A apresentação teve momentos de interação com o público, convidado a subir no palco para interagir com as performances. Em seguida, o Grupo Vozes do Amanhã (Campinas, SP) apresentou a palestra musicada O Evangelho em Canção. Em meio as belas canções de teor cristão, as reflexões extraídas das obras básicas da codificação espírita.
No final da tarde de sábado, os participantes foram convidados a participar de um cortejo pelo inspirador ambiente da Fundação Pestalozzi momentaneamente transfigurado na Galileia pela presença de vários discípulos do Cristo, evocados pelo teatro, pela música e pela dança. 
Participaram da atividade Rogério Silva (Florianópolis, SC), Eneida Nalini (Franca, SP), Edmundo Cezar (Curitiba, PR), Aldo Motelevicz (Curitiba, PR), Camila Vittal (Natal, RN), Allany Amadine (Natal, RN), Reginauro Sousa (Fortaleza, CE), Vivian Françosi (Florianópolis, SC), Alessandro Saraiva (Natal, RN), Marcelo de Aquino (Natal, RN), Wadson Fernandes (Belo Horizonte, MG) e Daniela Tonidandel (Belo Horizonte, MG).
Por fim, no sábado à noite, ocorreu a palestra musicada com canções do projeto Cancioneiro Espírita, organizada por trabalhadores e convidados do Instituto Arte e Vida, seguida de uma apresentação surpresa da canção Abra a Arte, composta por Mauricio Keller e Paulo Rowlands no Fórum de Salvador, resgatando as emoções daquela noite em que foi fundada a Abrarte.

Natal e São Paulo são as próximas sedes
A cidade de Natal, capital do Rio Grande do Norte, será a sede do 12º Fórum Nacional de Arte Espírita, que acontece de 4 a 7 de junho de 2015, conforme já anunciado ano passado em Florianópolis. 
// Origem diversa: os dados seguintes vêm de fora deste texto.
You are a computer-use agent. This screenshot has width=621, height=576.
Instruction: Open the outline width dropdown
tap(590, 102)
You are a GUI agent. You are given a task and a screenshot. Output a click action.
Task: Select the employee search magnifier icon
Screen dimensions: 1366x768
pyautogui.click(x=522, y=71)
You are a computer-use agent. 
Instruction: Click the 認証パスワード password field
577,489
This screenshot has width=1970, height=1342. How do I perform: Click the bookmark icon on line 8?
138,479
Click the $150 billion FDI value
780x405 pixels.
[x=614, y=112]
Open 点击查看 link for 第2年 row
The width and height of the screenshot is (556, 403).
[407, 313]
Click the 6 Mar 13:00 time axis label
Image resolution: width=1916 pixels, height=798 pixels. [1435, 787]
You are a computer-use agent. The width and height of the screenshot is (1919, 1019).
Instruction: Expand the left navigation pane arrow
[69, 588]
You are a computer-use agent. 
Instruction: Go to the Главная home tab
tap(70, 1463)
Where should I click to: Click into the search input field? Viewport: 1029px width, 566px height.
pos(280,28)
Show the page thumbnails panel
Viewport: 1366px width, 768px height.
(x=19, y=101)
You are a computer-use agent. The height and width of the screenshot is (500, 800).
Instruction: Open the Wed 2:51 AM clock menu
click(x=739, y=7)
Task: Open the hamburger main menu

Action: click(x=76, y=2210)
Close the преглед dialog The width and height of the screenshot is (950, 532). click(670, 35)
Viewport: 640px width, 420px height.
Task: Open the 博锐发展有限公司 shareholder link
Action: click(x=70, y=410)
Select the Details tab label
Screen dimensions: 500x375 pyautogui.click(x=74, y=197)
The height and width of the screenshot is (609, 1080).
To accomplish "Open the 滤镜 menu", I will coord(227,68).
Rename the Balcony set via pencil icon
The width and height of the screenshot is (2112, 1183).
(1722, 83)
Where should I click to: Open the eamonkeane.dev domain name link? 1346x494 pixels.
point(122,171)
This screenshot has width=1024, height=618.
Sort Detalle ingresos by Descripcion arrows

No encerramento do 11º Fórum, em Franca, os representantes de Natal, Alessandro São Paulo.jpgSaraiva, Marcelo de Aquino e Allany Amadine apresentaram um vídeo institucional e deram boas vindas aos participantes.
Já o 13º Fórum, que acontecerá juntamente com o 2º Encontro Nacional de Arte Espírita, vai se realizar de 26 a 29 de maio de 2016, na cidade de São Paulo. 
O anúncio foi feito pelo vice-presidente da Abrarte, Rogério Silva, durante o Fórum de Franca.